When a “crisis” isn’t a crisis
By Jennifer Lentfer, Former Director of Communications
This post is based on a funders’ online dialogue series hosted earlier this year by The Whitman Institute on “trust in a time of distrust.”*
“I’d been with the Surplus People Project for 18 years when I resigned to explore new opportunities,” says Herschelle Milford, interim director of the Surplus People Project (SPP), an organization that has supported land and agrarian struggles of people who are poor in the Western and Northern Cape provinces since the 1980s and a partner of Thousand Currents since 2012.
When the new director resigned suddenly after just seven months, Milford was called back into the organization to bring some stability.
But would the donors stick around?
“Many foundations take leadership transition as a moment to pause, pull away,” explains Pia Infante, co-director of The Whitman Institute.
“They say, ‘Why don’t y’all get yourselves together, and then we’ll start supporting you again?’…which is exactly the opposite [of what they] need.
“If an organization is in transition for whatever reason – a grant didn’t come in, a leader has burned out – that moment is actually the most important moment to demonstrate that you [as a funder] have always trusted the organization’s mission.
“Where is the faith in the greater conditions of leadership that you are invested in?” asks Infante.
During this time, Milford reports that Thousand Currents didn’t have any angst about this leadership change.
“When a partner approaches us with a challenge they are facing, Thousand Currents enters into a conversation with the partner to better understand how Thousand Currents can be supportive,” says Luam Kidane, Africa Regional Director.
“For instance, if there’s a sudden resignation of a director or there’s a need to switch strategy in the middle of a strategic plan, we understand that these types of changes as part of the cycle of work that is responsive to the needs of the community. [This is] instead of immediately approaching shifts, sudden or not, as a problem that Thousand Currents needs to manage or a situation which automatically adversely affects the partnership.”
Milford recalls a phone call she had with Kidane after she reached out to share that she was going to step back in as interim director of SPP.
“The core was about ‘How can [Thousand Currents] support?…There was nothing about, ‘What is happening now?
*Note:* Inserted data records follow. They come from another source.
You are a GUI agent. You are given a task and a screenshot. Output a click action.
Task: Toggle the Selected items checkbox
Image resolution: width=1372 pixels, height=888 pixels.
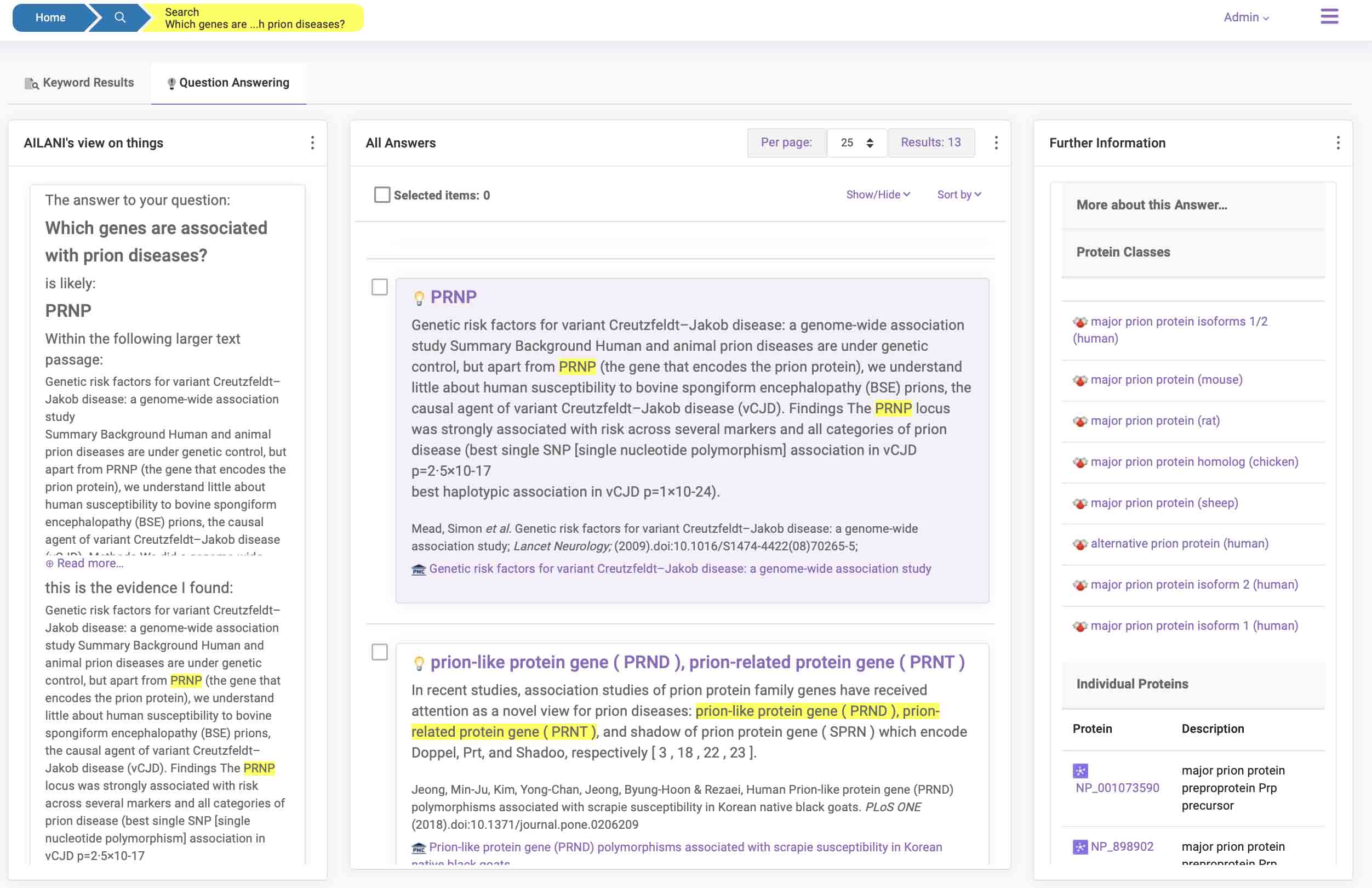click(381, 195)
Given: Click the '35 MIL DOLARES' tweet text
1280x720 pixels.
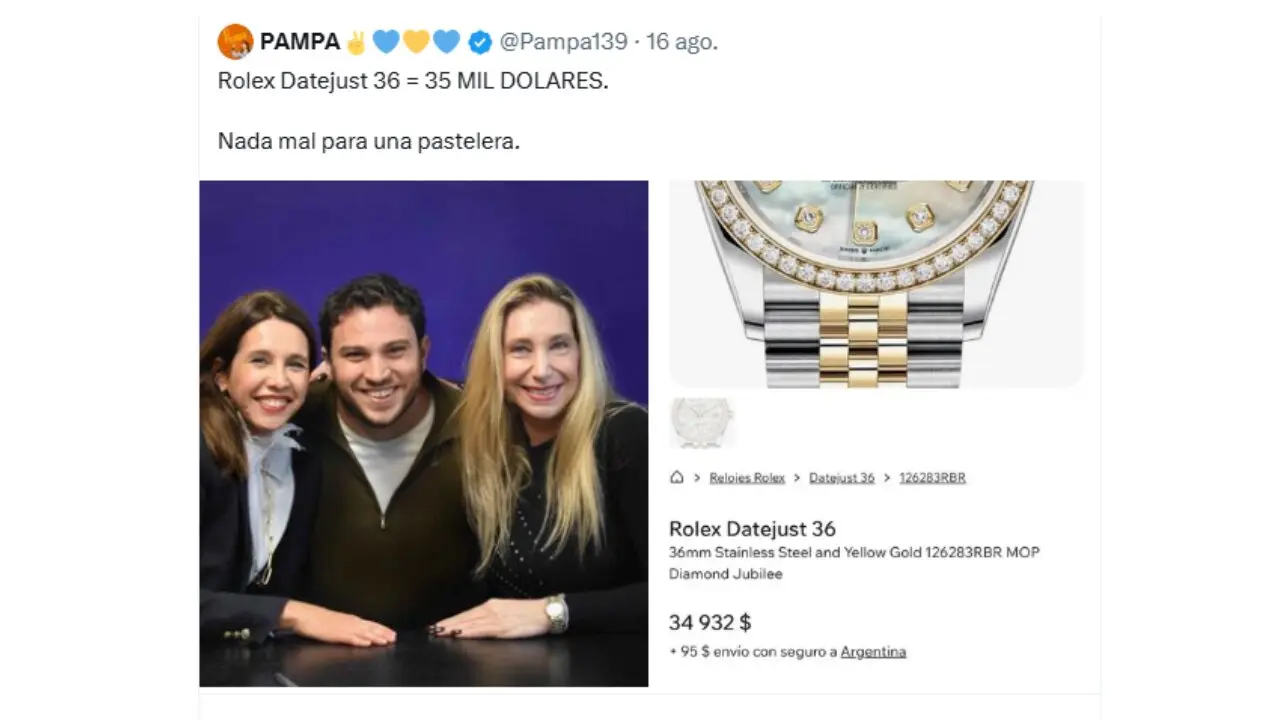Looking at the screenshot, I should [x=515, y=82].
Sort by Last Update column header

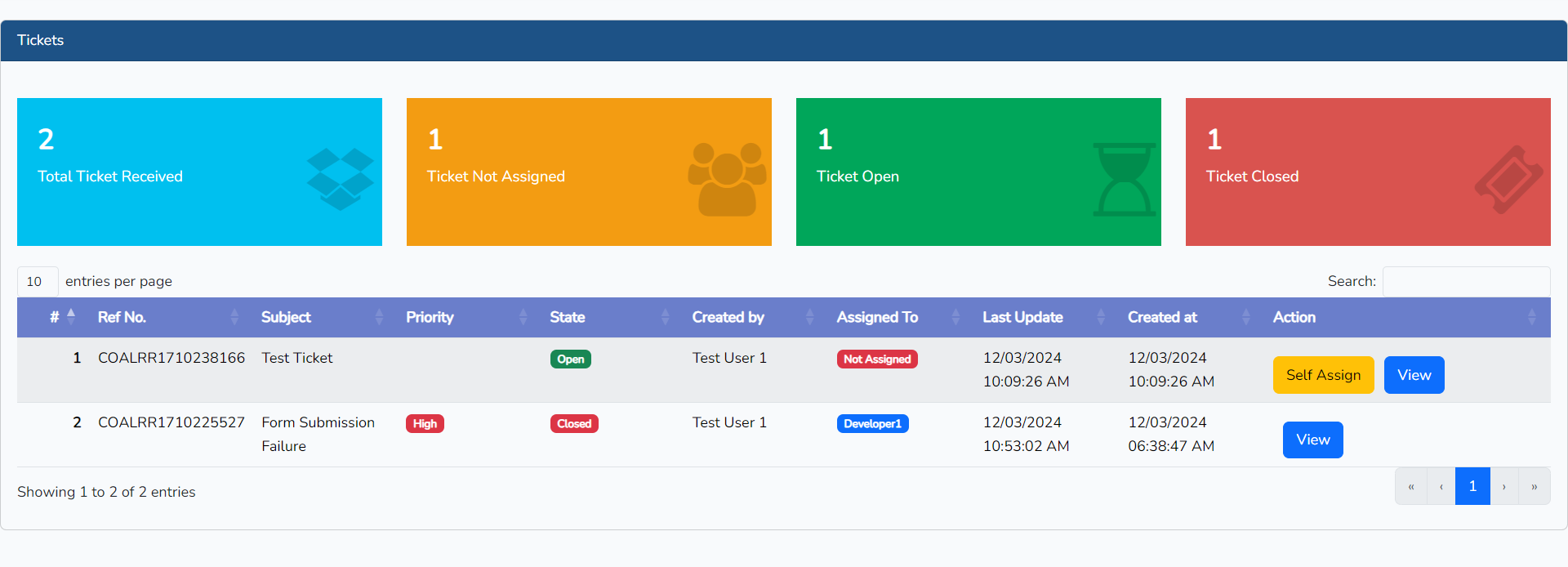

And do we have to think twice about our funding?’”
She says Thousand Currents was relaxed because their relationship with SPP was so deeply grounded.
“The foundations are strong, despite the stress the organization was under.”
As a funder who is in solidarity with movements, Thousand Currents ensures that its systems are flexible enough to respond to the different shifts that happen. Kidane says that when she heard SPP was going to be going through another leadership transition and another [hiring] process, she had a conversation with Herschelle.
“I took the approach of, ‘Okay, I understand that a shift has happened,’ so how can Thousand Currents then be in support of the new or different direction that Surplus People Project is moving in?’”
Kidane says that one of the reasons that Thousand Currents is able to shift is through embracing grantmaking work as a learning process.
“Thousand Currents turned 33 this year and it’s taken 33 years to really be able to learn and deepen this particular practice of solidarity,” she explains.
“Thousand Currents still has a lot more to learn in terms of how to be in solidarity with different movements and organizations. The idea is not to try to reach an endpoint, but rather to always be on a learning journey with Thousand Currents partners about how to be in continual solidarity as a funder.”
Kidane also says that it is important that funders don’t add their own value judgments to the shifts that are necessary parts of work within movements and organizations.
“Things change. Two of the foundational principles that Thousand Currents tries to hold true in the grantmaking work is to understand that movement building is not a linear process and that we need to take the lead from Thousand Currents partners, who are the ones actually doing the work around climate justice, food sovereignty, and economic justice,” explains Kidane.
As for SPP, the work with communities continued and the temporary leadership setback was just that – temporary.
Milford shares, “I can gladly say we are on track and preparing for the new CEO to start.”
* The three organizations that participated in the online dialogue – the Whitman Institute, Thousand Currents, and Surplus People Project – all have both relationships of learning and trust, and at the same time, resources flow between them. Thousand Currents is a long-term, grantee partner of the Whitman Institute and Surplus People Project is a long-term partner of Thousand Currents. Solidarity, listening, and trust-based grantmaking are a core part of how these organizations relate to each other, not just between singular staff members, but from institution to institution.